BRENT OILFIELDS BUYING
Deals for North Sea oilfields — which have been held back by the plummeting price of Brent crude — could soon come back on stream, as a new tax cut helps to draw in private equity investors.
Last week's UK Budget measure to reduce the rate of "supplementary" tax on North Sea profits is a move that "clearly helps" North Sea mergers and acquisitions, according to one senior private equity executive — and bankers believe there are now buyers for a number of assets that are being put up for sale.
Before the halving of the Brent crude price, from $115 a barrel last summer to $55 now, a wave of North Sea mergers and acquisitions had been anticipated. Analysts had talked of operators leaving a region where production is in long-term decline. For the biggest energy companies — such as BP, Royal Dutch Shell, Total and ConocoPhillips — investing in smaller fields, or those nearing the end of their lives, makes less sense than pouring capital into finding the larger discoveries they need.
Nimbler competitors, including tiny explorers and midsized producers that specialise in extracting value from depleted assets, were expected to take a bigger slice of output. But while the sliding oil price hastened disposal plans, it also froze the M&A market.
Investment bankers point to a number of mooted North Sea deals that have not happened. They include Conoco's auction of its stake in the Clair oilfield, the UK's largest, which appears to have stalled, and BG Group's failure to sell its Armada, Everest and Lomond fields.
"In the glory days, a few years ago, you would have run a process, got bids and gone back," says one banker. "Now it is really hard work to sell assets. The idea of a process is a misnomer."

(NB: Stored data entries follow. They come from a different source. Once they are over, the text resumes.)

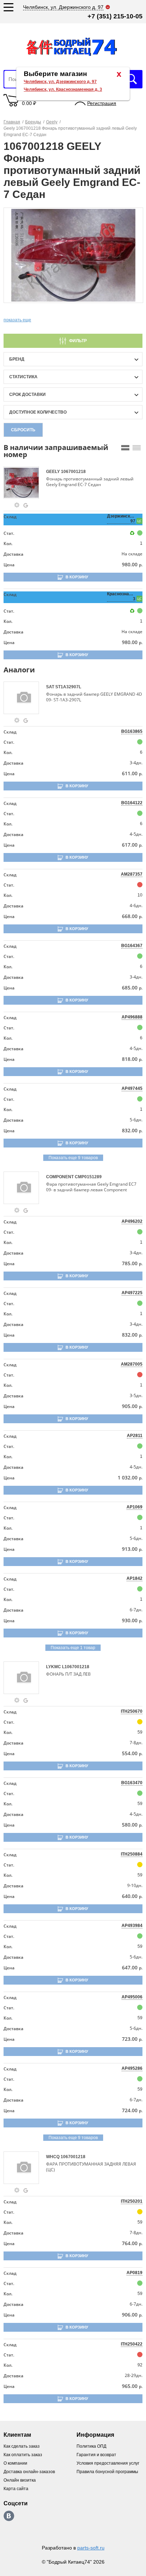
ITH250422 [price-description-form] (131, 2344)
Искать (132, 79)
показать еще (17, 319)
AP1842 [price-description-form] (134, 1578)
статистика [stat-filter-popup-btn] (23, 376)
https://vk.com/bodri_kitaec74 (9, 2516)
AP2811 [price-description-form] (134, 1435)
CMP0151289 (88, 1176)
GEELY (53, 471)
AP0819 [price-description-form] (134, 2272)
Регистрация (101, 103)
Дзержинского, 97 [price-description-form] (121, 519)
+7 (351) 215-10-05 (115, 16)
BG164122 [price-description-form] (131, 802)
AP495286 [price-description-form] (132, 2068)
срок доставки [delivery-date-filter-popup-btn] (27, 394)
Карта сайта (16, 2488)
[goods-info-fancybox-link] (17, 505)
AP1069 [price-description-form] (134, 1507)
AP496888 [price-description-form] (132, 1017)
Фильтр (78, 340)
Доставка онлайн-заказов (29, 2471)
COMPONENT (60, 1176)
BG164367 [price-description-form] (131, 945)
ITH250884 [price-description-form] (131, 1854)
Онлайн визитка (20, 2480)
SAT (50, 686)
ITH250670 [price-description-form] (131, 1711)
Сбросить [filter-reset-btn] (23, 429)
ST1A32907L (68, 686)
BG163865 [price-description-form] (131, 731)
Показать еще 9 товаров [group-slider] (73, 1157)
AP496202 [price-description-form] (132, 1221)
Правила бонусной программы (107, 2471)
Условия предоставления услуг (108, 2463)
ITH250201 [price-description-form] (131, 2201)
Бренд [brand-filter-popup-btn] (16, 359)
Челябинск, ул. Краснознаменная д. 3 (63, 89)
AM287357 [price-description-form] (131, 874)
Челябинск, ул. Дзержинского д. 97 (60, 81)
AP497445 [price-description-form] (132, 1088)
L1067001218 (75, 1666)
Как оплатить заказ (23, 2454)
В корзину (77, 577)
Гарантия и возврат (96, 2454)
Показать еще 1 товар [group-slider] (73, 1647)
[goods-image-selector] (24, 482)
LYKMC (54, 1666)
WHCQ (53, 2156)
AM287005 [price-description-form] (131, 1364)
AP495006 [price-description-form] (132, 1996)
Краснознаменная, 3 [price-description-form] (121, 596)
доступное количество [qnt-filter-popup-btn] (38, 412)
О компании (15, 2463)
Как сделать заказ (22, 2446)
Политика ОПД (91, 2446)
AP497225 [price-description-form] (132, 1292)
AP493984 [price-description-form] (132, 1925)
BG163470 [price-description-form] (131, 1782)
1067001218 (73, 471)
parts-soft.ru (91, 2548)
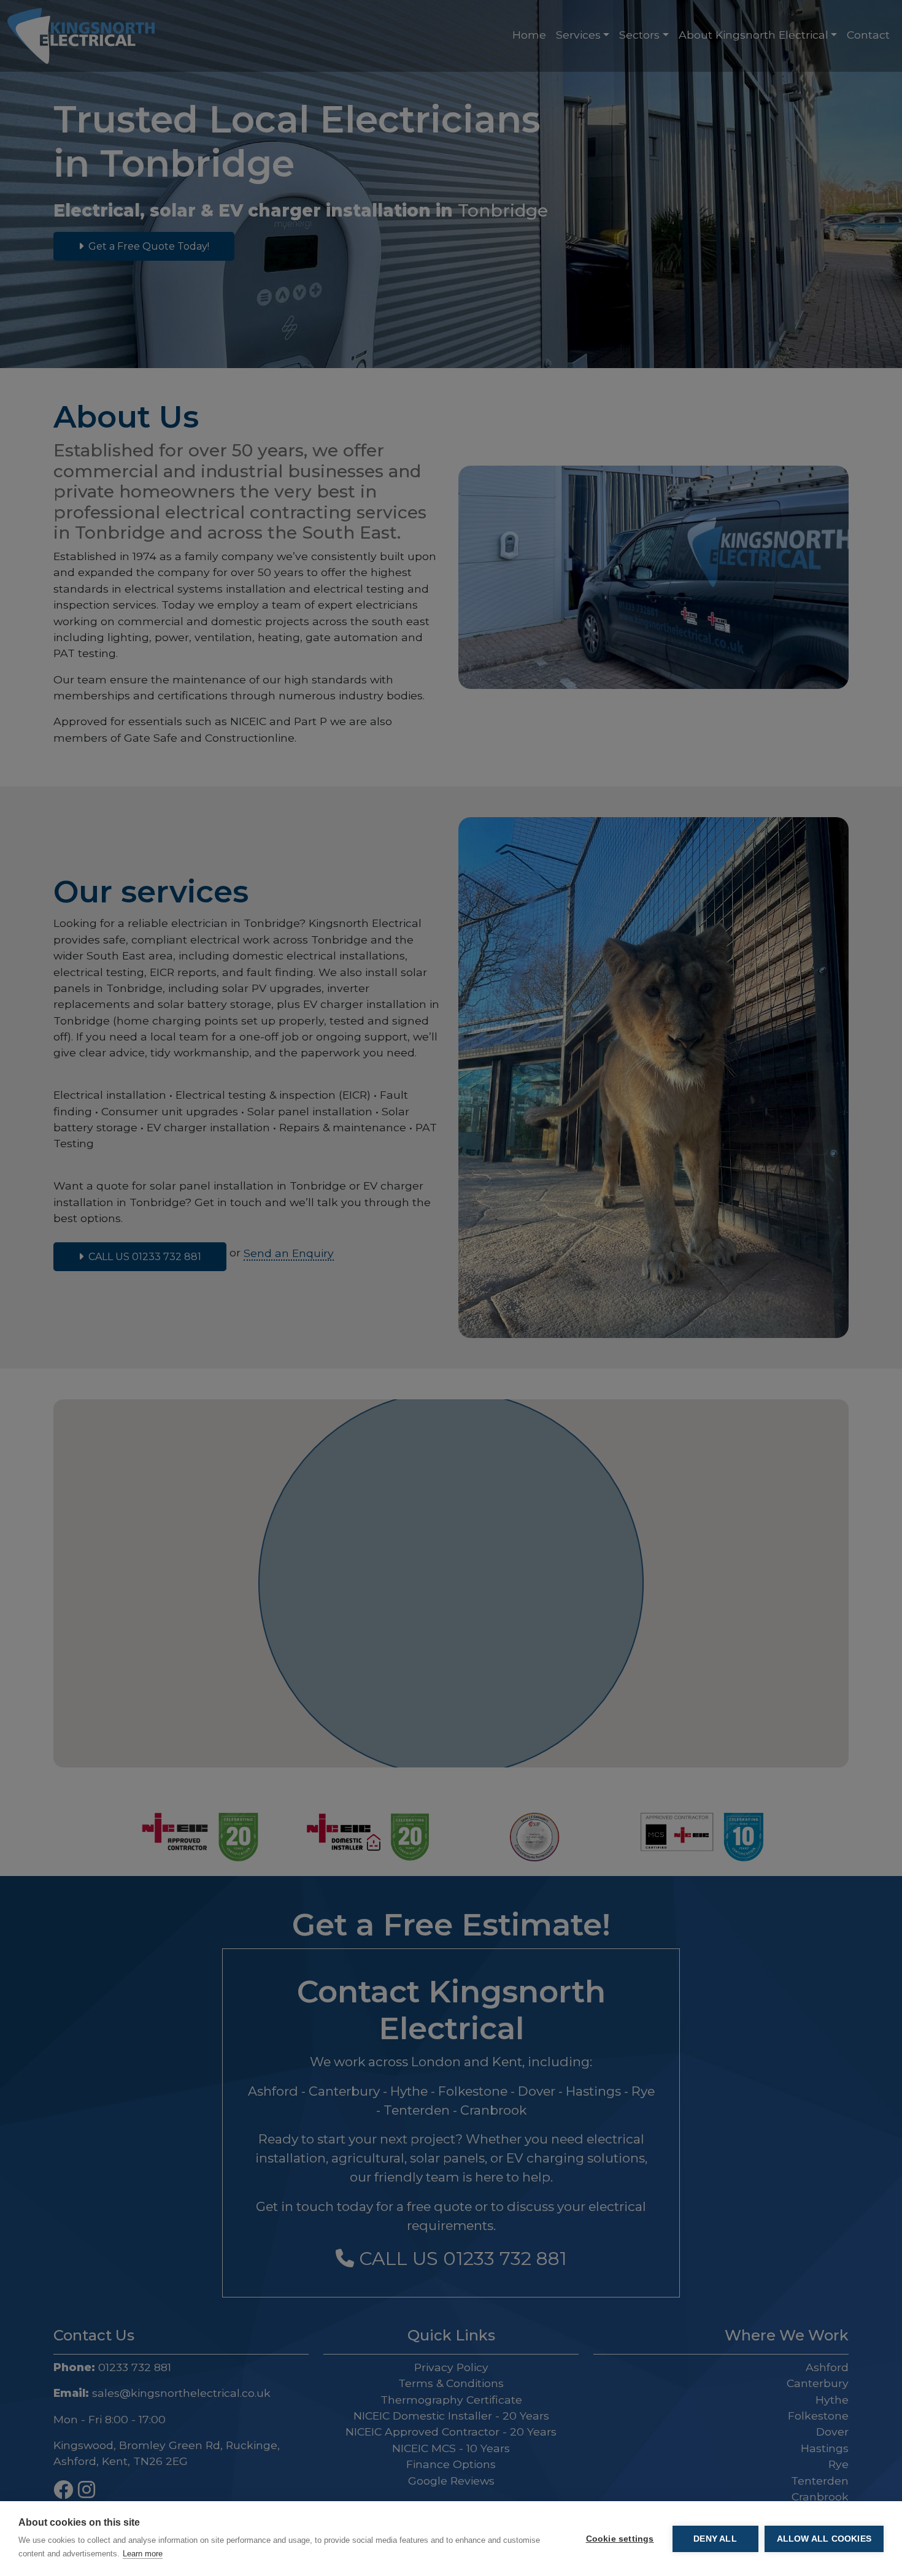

In part, the UK's high tax rate — up to 80 per cent on some North Sea projects — has acted as a deterrent to investment. But it is only one of the issues to have kept buyers and sellers apart. With many fields nearing the end of their lives, deciding how to resolve decommissioning liabilities has been a bigger hurdle to deal making.
Nevertheless, last week's Budget tax cut has been well received and coincides with a number of assets being put on the block — most notably a 20 per cent stake in Total's Laggan Tormore deepwater gas project west of the Shetlands. Eon's North Sea portfolio, valued at $1bn-$2bn, could also be sold.
One possible buyer, Russian billionaire Mikhail Fridman's $29bn investment fund LetterOne, has turned likely seller following UK government pressure, and is exploring the disposal of a dozen gasfields that it acquired through its €5bn purchase of Dea from Germany's RWE.
Bankers say there are only "a handful" of serious buyers. Private equity group Carlyle and Siccar Point Energy, a vehicle backed by Blackstone and Blue Water Energy, are among them. Germany's Wintershall, Maersk of Denmark and Spain's Repsol, which is already buying Canada's Talisman Energy for $8.3bn, are also cited as possible acquirers.
Carlyle, for its part, is planning to spend up to $1bn on investing in the UK North Sea. It is prepared to take operating stakes, but will be looking for assets that have many years of production left.
Private equity has long been a big investor in energy, especially in the US. Buyout groups have piled into oil and gasfields, oilfield service companies, power plants, utilities and wind farms. But their forays into oil differ from standard private equity investments. Investment horizons in the oil industry tend to be much longer than the standard three to five years for conventional private equity stakes.
Offshore projects, and the UK continental shelf especially, pose further challenges. Targeted returns of, say, three times investment look unrealistic in an area where the industry estimates a fifth of production is unprofitable.
Decommissioning costs can also prove as much a risk for the seller as the private equity buyer. If the buyer is unable to meet the liability, the government can pursue the previous operator. "There are a lot of issues that cannot be resolved easily," says another banker. "Private equity does not have the deep pockets to handle decommissioning liabilities."
Given these factors, a tax break on its own will not be enough for North Sea deals to come flooding back. But once the oil price stabilises, bringing buyers and sellers closer on asset valuations, the benefit of the UK Budget measure will start to be felt.